USING PRECIPITATION AND GROUNDWATER ISOTOPE DATA TO DELINEATE AND MAP HYDROGEOLOGIC UNITS, RECHARGE SOURCES AND GROUNDWATER FLOW, PLAINS, MONTANA
Hydrogeologic units include a Precambrian fractured bedrock aquifer that surrounds and underlies a Quaternary alluvial aquifer that includes a shallow (0-35 ft), intermediate (40-180 ft), and deep layer (> 200 ft). The deep layer is exposed along the valley margins, directly above and adjacent to the fractured bedrock aquifer.

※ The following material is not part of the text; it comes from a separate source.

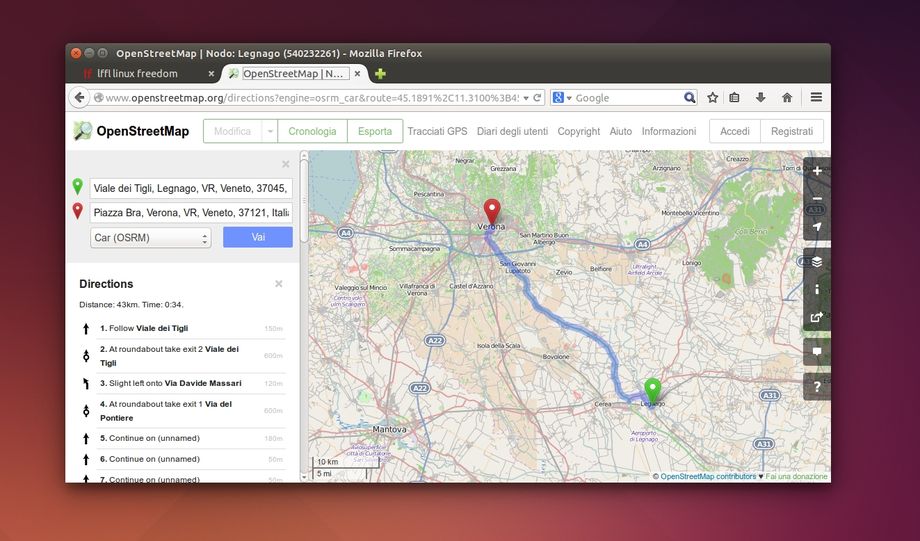The height and width of the screenshot is (541, 920).
Task: Open the Cronologia tab
Action: [312, 131]
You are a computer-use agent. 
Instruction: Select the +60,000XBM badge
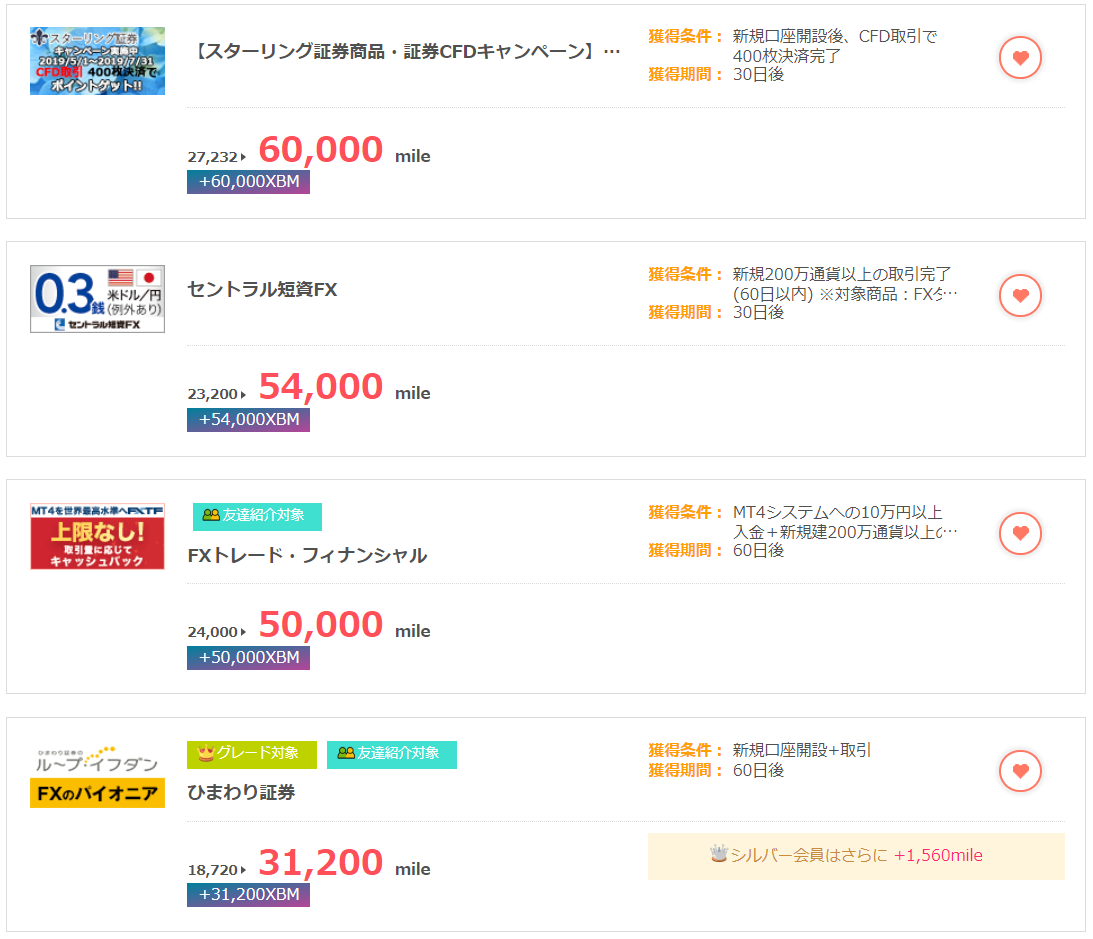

Isotope data indicate the bedrock aquifer and the deep alluvial layer are connected with respect to recharge source and age; the tritium data (<.8) indicate recharge older than 1950’s. Isotope composition for these two connected aquifers and the intermediate layer plot between relatively isotopically light winter snowpack (δ18O, -19‰; δ2H, -143‰) and the Clark Fork River’s heavier composition (δ18O, -16.5‰, δ2H, -126.5‰). The shallow layer is isotopically identical to the Clark Fork River and has a modern-day groundwater age (5.1 TU).

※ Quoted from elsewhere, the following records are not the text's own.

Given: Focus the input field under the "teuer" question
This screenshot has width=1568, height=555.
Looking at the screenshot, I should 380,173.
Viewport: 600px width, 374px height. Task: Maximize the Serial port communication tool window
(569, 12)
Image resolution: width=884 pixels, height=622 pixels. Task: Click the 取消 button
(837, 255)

Groundwater-age differences between the intermediate and deep layers suggest a depositional contact between the deep and shallow-intermediate alluvium. This contact represents partial erosion of older Glacial Lake Missoula flood deposits that were subsequently covered with a younger set of flood deposits. The age of these inferred older flood deposits is unknown.